▶ WHAT IS EXPECTED
Search the entries below for "computer", and copy each line where it appears.

▶ AVAILABLE RECORDS
______

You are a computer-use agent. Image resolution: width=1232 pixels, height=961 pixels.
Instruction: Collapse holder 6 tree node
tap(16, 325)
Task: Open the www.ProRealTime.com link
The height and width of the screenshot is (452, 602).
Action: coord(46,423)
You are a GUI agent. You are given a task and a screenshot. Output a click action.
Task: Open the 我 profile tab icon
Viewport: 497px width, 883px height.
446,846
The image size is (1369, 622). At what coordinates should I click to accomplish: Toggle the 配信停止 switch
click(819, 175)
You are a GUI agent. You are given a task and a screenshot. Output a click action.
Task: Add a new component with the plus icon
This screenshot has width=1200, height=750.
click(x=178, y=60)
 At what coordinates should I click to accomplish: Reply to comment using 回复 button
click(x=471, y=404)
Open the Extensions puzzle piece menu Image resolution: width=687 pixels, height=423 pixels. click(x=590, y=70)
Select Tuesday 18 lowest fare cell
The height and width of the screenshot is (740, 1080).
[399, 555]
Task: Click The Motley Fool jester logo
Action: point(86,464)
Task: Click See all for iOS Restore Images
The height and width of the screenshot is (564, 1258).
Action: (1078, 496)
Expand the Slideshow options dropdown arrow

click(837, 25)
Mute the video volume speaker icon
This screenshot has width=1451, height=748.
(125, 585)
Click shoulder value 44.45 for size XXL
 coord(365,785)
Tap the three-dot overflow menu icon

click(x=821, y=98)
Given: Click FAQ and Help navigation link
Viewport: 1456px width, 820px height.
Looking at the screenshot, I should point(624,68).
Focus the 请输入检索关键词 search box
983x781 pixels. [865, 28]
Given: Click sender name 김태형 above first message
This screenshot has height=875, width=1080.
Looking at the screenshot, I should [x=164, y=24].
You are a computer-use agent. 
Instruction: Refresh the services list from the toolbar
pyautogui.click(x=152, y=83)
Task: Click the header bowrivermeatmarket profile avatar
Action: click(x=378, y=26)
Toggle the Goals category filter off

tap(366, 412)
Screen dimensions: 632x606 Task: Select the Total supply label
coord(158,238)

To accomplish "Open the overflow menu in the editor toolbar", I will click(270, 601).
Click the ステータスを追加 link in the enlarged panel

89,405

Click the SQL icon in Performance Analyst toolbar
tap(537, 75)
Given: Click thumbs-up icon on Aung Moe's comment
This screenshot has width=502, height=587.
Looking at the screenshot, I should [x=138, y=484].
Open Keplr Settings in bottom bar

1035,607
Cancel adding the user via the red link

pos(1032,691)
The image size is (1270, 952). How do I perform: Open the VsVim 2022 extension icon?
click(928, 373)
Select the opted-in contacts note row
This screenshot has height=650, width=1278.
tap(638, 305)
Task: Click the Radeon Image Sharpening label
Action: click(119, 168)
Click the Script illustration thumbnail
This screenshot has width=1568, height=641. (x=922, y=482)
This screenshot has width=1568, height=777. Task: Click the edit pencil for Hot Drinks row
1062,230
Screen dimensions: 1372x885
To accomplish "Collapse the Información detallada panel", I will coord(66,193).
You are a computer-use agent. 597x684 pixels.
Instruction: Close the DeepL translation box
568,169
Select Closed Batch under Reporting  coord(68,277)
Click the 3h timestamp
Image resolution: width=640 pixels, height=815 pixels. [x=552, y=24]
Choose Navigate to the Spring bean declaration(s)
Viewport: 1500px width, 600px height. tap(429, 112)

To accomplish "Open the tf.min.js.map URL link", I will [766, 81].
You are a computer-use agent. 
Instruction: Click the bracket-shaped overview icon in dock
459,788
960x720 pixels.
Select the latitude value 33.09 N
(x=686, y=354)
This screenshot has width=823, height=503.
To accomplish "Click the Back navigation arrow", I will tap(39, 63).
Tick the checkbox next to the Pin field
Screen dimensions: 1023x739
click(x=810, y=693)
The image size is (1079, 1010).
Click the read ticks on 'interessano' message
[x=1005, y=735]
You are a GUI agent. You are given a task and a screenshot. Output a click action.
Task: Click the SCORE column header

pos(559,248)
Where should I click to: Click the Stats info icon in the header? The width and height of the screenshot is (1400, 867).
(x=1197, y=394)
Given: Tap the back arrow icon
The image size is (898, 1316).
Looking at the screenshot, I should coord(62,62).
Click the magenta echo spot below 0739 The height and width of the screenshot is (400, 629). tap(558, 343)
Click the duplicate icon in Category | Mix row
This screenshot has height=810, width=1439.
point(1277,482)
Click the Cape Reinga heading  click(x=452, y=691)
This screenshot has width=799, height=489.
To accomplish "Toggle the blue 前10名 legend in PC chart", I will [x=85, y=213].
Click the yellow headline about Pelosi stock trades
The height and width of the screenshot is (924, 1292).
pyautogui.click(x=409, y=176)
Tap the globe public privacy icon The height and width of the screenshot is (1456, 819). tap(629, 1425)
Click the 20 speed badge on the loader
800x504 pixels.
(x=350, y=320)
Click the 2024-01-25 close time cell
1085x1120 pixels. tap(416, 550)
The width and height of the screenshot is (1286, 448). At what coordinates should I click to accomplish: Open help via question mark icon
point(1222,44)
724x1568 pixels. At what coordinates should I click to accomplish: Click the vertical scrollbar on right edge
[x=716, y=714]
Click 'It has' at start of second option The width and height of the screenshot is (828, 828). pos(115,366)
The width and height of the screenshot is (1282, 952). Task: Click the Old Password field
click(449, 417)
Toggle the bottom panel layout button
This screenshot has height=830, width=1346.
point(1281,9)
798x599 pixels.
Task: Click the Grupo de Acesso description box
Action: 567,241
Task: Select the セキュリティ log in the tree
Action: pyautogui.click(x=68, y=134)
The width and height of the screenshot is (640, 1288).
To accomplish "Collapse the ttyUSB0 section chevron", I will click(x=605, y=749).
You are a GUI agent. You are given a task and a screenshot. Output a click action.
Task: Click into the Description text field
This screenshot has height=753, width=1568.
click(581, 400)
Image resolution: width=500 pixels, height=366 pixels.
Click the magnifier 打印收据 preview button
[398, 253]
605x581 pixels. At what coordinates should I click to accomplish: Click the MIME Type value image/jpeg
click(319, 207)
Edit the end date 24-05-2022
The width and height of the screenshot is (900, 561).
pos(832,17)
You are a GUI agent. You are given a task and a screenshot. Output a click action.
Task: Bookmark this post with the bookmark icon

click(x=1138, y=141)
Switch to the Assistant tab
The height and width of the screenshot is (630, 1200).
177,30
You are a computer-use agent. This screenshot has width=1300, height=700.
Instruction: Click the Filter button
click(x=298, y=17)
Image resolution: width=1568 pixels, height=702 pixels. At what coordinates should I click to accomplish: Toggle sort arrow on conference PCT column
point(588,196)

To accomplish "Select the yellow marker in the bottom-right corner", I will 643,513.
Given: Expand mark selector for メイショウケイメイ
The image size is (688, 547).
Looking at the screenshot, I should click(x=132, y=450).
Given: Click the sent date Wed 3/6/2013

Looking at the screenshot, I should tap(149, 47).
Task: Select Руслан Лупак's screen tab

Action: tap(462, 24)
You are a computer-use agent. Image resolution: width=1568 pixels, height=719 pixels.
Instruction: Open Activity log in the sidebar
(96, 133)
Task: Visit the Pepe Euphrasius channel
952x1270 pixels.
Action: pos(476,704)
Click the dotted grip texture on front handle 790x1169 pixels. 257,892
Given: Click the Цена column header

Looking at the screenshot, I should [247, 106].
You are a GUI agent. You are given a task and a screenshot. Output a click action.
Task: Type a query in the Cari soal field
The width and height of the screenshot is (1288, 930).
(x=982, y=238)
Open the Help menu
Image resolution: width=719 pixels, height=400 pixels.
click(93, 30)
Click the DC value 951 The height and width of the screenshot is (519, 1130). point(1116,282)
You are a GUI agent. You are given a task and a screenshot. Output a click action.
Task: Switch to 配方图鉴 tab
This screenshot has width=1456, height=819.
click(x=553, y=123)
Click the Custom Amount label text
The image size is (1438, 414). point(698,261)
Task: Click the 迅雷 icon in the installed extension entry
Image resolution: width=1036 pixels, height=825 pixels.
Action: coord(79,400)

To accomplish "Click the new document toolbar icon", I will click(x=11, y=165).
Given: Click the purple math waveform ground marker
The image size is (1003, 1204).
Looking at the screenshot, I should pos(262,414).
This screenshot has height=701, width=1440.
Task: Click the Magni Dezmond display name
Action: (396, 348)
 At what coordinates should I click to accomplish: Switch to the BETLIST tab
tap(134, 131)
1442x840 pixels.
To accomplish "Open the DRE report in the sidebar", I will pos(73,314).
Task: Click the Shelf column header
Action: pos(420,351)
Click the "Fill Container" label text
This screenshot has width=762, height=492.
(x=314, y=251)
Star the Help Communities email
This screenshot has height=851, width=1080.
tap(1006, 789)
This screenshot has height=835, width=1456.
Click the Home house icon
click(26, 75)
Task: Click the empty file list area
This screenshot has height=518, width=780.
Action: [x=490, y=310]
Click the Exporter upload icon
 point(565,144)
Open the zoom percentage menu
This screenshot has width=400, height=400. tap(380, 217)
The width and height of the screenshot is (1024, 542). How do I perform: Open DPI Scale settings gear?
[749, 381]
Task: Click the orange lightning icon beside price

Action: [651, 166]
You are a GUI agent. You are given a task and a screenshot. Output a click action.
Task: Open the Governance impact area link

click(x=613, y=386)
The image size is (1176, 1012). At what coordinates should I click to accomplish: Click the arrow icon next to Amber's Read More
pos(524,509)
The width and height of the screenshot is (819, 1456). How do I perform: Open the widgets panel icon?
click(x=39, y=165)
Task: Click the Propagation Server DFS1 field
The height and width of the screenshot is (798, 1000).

______

▶ REPLY
You are a computer-use agent. Image resolution: width=1232 pixels, height=961 pixels.
You are a computer-use agent. 
You are a computer-use agent. 597x684 pixels.
You are a computer-use agent. 
You are a computer-use agent. This screenshot has width=1300, height=700.
You are a computer-use agent. Image resolution: width=1568 pixels, height=719 pixels.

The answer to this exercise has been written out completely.